Wirklich glamourös sei sein Alltag allerdings nicht, erklärt er, das brauche man nicht glauben. Der vergangene Sommer sei besonders heftig gewesen. Manchmal, der Designer fährt sich durchs Haar, wisse er vor lauter Deadlines nicht mehr, wo ihm der Kopf stehe. Im Moment verbringt der Österreicher jedenfalls weniger Zeit in Mailand als im Zug. Schuld daran ist sein neuer Arbeitgeber. Das Unternehmen Fay sitzt in den Marken, das bedeute "vier Stunden hin, vier Stunden zurück mit dem Zug", das sei "die beste Zeit zum Arbeiten". Auf dem Hinweg stehe meist der neue Arbeitgeber auf dem Programm, auf dem Rückweg das eigene Label.

Seit vergangenem Jahr verantwortet Arthur Arbesser das Design von Fay.
Foto: Fay
Markenzeichen des Unternehmens: die Jacke mit den vier Verschlüssen.
Foto: Fay

Gleich zu Beginn seines Engagements hatte sich Arbesser ins Archiv gestürzt, um herauszufinden: "Was sind die Bestseller, was darf man nicht anrühren?" Das Markenzeichen von Fay: eine Jacke mit vier Verschlüssen. Das Label, das zur Unternehmensgruppe Tod's gehört, steht seit 30 Jahren für jene robusten Kurzmäntel, die von Männern wie Frauen getragen werden. Arbesser verpasst diesen Mänteln seit zwei Saisonen einen Hauch Coolness – ohne das Klassische aus den Augen zu verlieren.

Er habe der Marke, da verfällt er ins Englische, "Desirability" verleihen wollen.

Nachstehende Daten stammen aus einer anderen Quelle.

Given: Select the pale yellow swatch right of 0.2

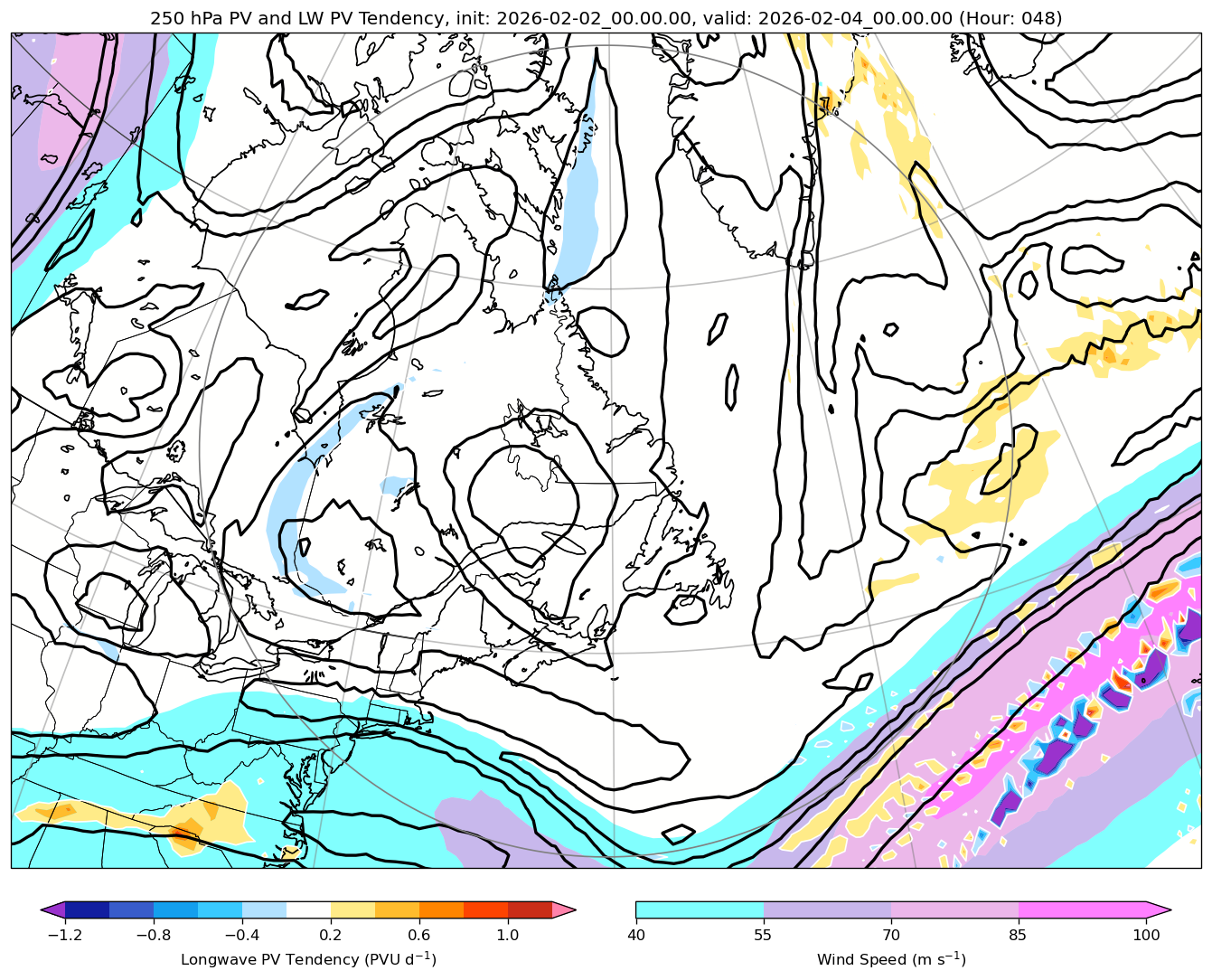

Dass das ankommt, spürt er in seinem Umfeld. "Der junge Anwalt, der Grafiker oder meine Schwester, die in Bozen mit einem Anwalt verheiratet ist, die wollen alle so einen Mantel haben." Arbesser wird dafür sorgen, dass sie auch einen zweiten wollen. (Anne Feldkamp, RONDO, 15.10.2018)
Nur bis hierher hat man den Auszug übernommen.